The Impact of Nurse Turnover on Quality of Care and Mortality in Nursing Homes: Evidence from the Great Recession
Yaa Akosa Antwi & John Bowblis
American Journal of Health Economics, forthcoming

Abstract:

We estimate the causal effect of nurse turnover on mortality and the quality of nursing home care with a fixed effect instrumental variable estimation that uses the unemployment rate as an instrument for nursing turnover. We find that ignoring endogeneity leads to a systematic underestimation of the effect of nursing turnover on mortality and quality of care in a sample of California nursing homes. Specifically, 10 percentage point increase in nurse turnover results in a facility receiving 1.8 additional deficiencies per annual regulatory survey, reflecting a 16.5 percent increase. Not accounting for endogeneity of turnover leads to results that suggest only a 1 percent increase in deficiencies. We also find suggestive evidence that turnover results in lower quality in other dimensions and may increase mortality.


Early Impact of the Affordable Care Act Coverage Expansion on Safety-Net Hospital Inpatient Payer Mix and Market Shares
Vivian Wu et al.
Health Services Research, forthcoming

Objective: To examine the impact of the Affordable Care Act's coverage expansion on safety-net hospitals (SNHs).

Study Setting: Nine Medicaid expansion states.

Study Design: Differences-in-differences (DID) models compare payer-specific pre-post changes in inpatient stays of adults aged 19–64 years at SNHs and non-SNHs.

Data Collection Methods: 2013–2014 Healthcare Cost and Utilization Project State Inpatient Databases.

Principal Findings: On average per quarter postexpansion, SNHs and non-SNHs experienced similar relative decreases in uninsured stays (DID = –2.2 percent, p = .916).
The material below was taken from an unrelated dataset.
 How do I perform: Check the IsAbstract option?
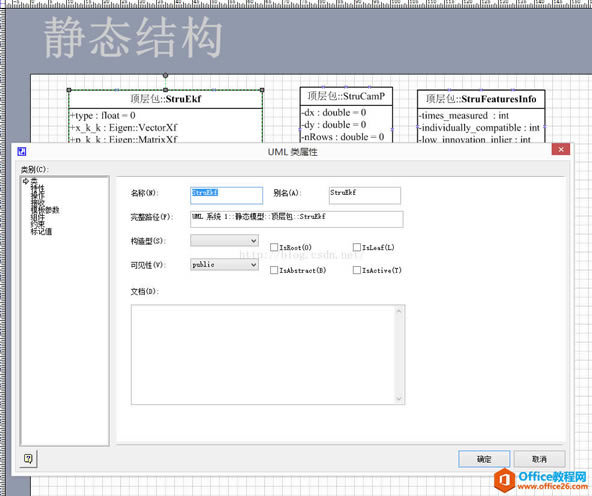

Non-SNHs experienced a greater percentage increase in Medicaid stays than did SNHs (DID = 13.8 percent, p = .041). For SNHs, the average decrease in uninsured stays (–146) was similar to the increase in Medicaid stays (153); privately insured stays were stable. For non-SNHs, the decrease in uninsured (–63) plus privately insured (–33) stays was similar to the increase in Medicaid stays (105). SNHs and non-SNHs experienced a similar absolute increase in Medicaid, uninsured, and privately insured stays combined (DID = –16, p = .162).

Conclusions: Postexpansion, non-SNHs experienced a greater percentage increase in Medicaid stays than did SNHs, which may reflect patients choosing non-SNHs over SNHs or a crowd-out of private insurance. More research is needed to understand these trends.